Fuzzy Math & Missing Dollars

Tom, Dick and Harry on the way to a conference decided to stop along the way and get a hotel room. It was late at night, but they saw in the distance ahead a hotel with a neon sign that said “Vacancy.”

By Bill Rusteberg

The three asked to rent three rooms, but were told only one was available. “How much is it?”  asked Harry. “It’s $30” replied the clerk. So each forked over $10, received the key and went to their room to retire for the night.

But the clerk soon realized that he overcharged the three. Instead of $30, the actual room rate was $25. So he gave his assistant $5 and said “I’ve overcharged for room 34 – return this refund please.”

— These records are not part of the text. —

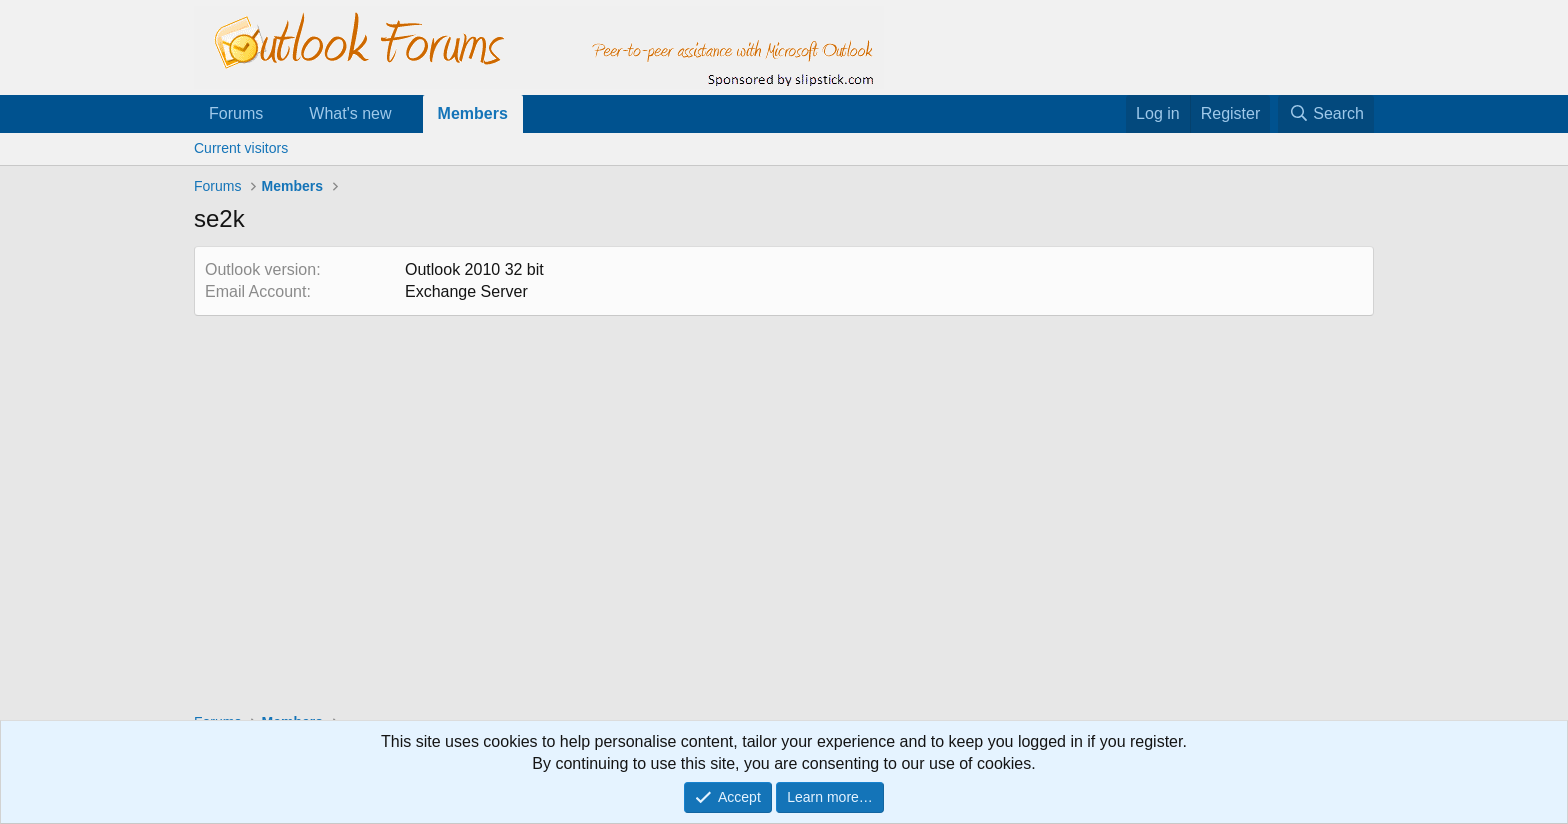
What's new (350, 113)
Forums (236, 113)
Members (473, 113)
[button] (279, 114)
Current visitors (241, 148)
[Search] (1326, 114)
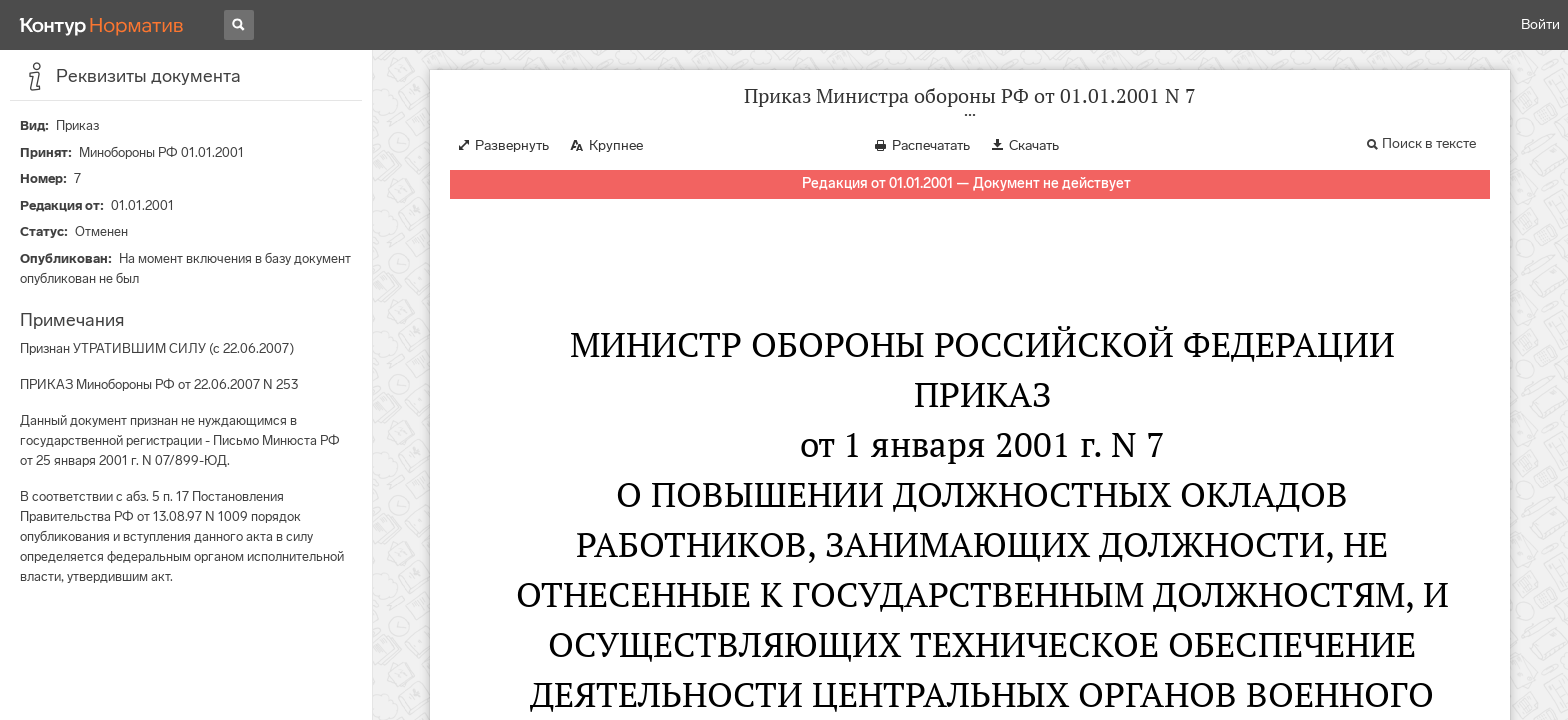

On the way to room 34 the assistant thought “I’ll give each of the three men $1 as a refund, and keep the remaining $2 as my tip!”

The men were delighted to receive their refund of $1 each. So each originally spent $10, but received $1 back for a net cost of $9 each. That means the three spent in total $27 for the room. And of course the bell hop kept $2 as his “tip”.

The hotel received a net $29, the bell hop kept $2. Where the heck is the missing dollar?

Health insurance renewals can represent Fuzzy Math too. There can be missing dollars at every turn. For example, a TPA presents a renewal increase of 4% when it is really much more than that. A 25% increase in stop loss premium presented as an overall + 4%  “renewal” is a lot easier to sell plus it’s a great way to increase commissions.

Tracking the money trail though health plans is not that hard to do. We once were tasked with reviewing the finances of a 2,500 life self-funded Texas school district. The broker was paid $4 pepm, or about $120,000 per year. But after our review we found the district employed two brokers, one they never heard of or met, and together they were sharing $614,000 per year. The difference between $614,000 and $120,000 was hidden in the claim side of the ledger.

If plan sponsors knew the truth they would be in a position to do something about it. You can’t fix what you don’t see.